→ TEXT FOR ANALYSIS
*** Begin section ***

A picture show with ultrasound
If you send an ultrasonic wave through the chip with a transducer (a kind of miniature loudspeaker), it passes through the chip unhindered. But as soon as the sound wave hits the water with the hydrogen bubbles, it continues to travel only through the liquid. Like a mask, this creates a sound pressure profile with cut-outs at the points where the air bubbles are located. To form a different sound profile, the researchers first wipe the hydrogen bubbles away from the chip and then generate gas bubbles in a new pattern.
The researchers demonstrated how precisely and variably the new projector for ultrasound works by writing the alphabet in a kind of picture show of sound pressure profiles. To make the letters visible, they caught micro-particles in the various sound pressure profiles. Depending on the sound pattern, the particles arranged themselves into the individual letters.
Written with sound: Matching patterns of gas bubbles on the chip generate sound pressure profiles in which micro-particles and letters arrange themselves. It takes about 10 minutes to write a new letter. However, it can be done faster with other chips.

*** End section ***

→ MATERIAL SHOWN
*** Begin section ***

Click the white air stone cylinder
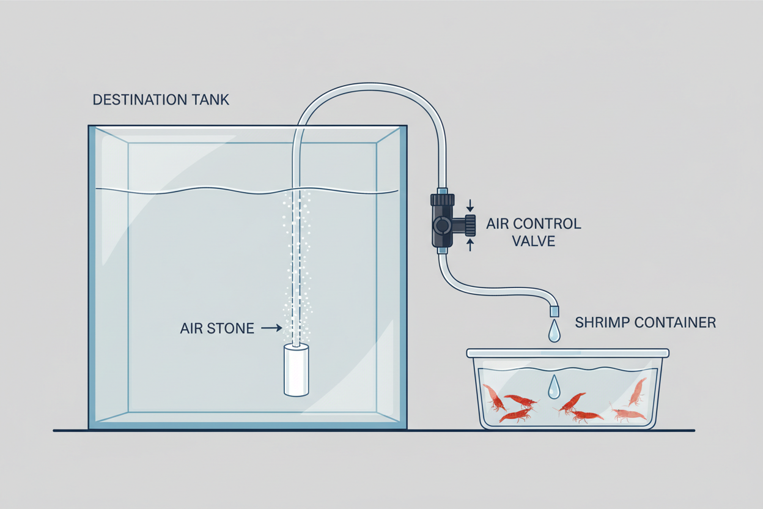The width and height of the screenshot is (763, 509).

*** End section ***
*** Begin section ***

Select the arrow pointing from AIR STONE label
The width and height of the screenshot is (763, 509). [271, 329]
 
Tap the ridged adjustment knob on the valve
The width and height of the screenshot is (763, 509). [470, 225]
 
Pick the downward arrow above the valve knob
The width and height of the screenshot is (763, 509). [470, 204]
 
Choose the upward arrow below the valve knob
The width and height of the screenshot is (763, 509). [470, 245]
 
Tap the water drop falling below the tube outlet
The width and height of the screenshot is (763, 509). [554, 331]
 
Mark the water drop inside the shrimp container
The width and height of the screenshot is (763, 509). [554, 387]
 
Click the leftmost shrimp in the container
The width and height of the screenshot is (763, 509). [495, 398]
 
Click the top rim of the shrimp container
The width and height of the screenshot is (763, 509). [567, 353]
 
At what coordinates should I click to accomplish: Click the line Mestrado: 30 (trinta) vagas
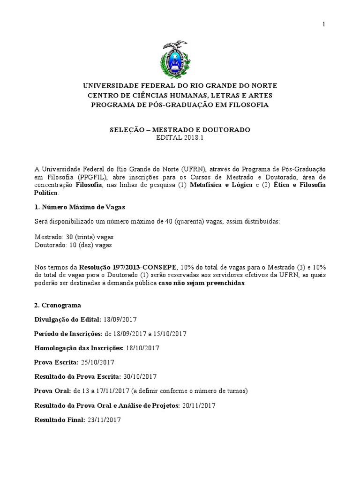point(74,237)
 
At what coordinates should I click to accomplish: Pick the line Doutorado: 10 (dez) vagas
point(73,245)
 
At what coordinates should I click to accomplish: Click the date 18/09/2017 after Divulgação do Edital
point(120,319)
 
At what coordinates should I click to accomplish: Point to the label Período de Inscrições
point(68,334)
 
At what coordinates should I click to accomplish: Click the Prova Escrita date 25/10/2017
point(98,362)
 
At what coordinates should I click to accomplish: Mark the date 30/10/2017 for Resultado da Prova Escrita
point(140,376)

*** End section ***

→ WHAT YOU WILL DO
Copy out the full passage on the ultrasound picture show above, word for word, heading included.

→ PROBLEM SOLUTION
A picture show with ultrasound
If you send an ultrasonic wave through the chip with a transducer (a kind of miniature loudspeaker), it passes through the chip unhindered. But as soon as the sound wave hits the water with the hydrogen bubbles, it continues to travel only through the liquid. Like a mask, this creates a sound pressure profile with cut-outs at the points where the air bubbles are located. To form a different sound profile, the researchers first wipe the hydrogen bubbles away from the chip and then generate gas bubbles in a new pattern.
The researchers demonstrated how precisely and variably the new projector for ultrasound works by writing the alphabet in a kind of picture show of sound pressure profiles. To make the letters visible, they caught micro-particles in the various sound pressure profiles. Depending on the sound pattern, the particles arranged themselves into the individual letters.
Written with sound: Matching patterns of gas bubbles on the chip generate sound pressure profiles in which micro-particles and letters arrange themselves. It takes about 10 minutes to write a new letter. However, it can be done faster with other chips.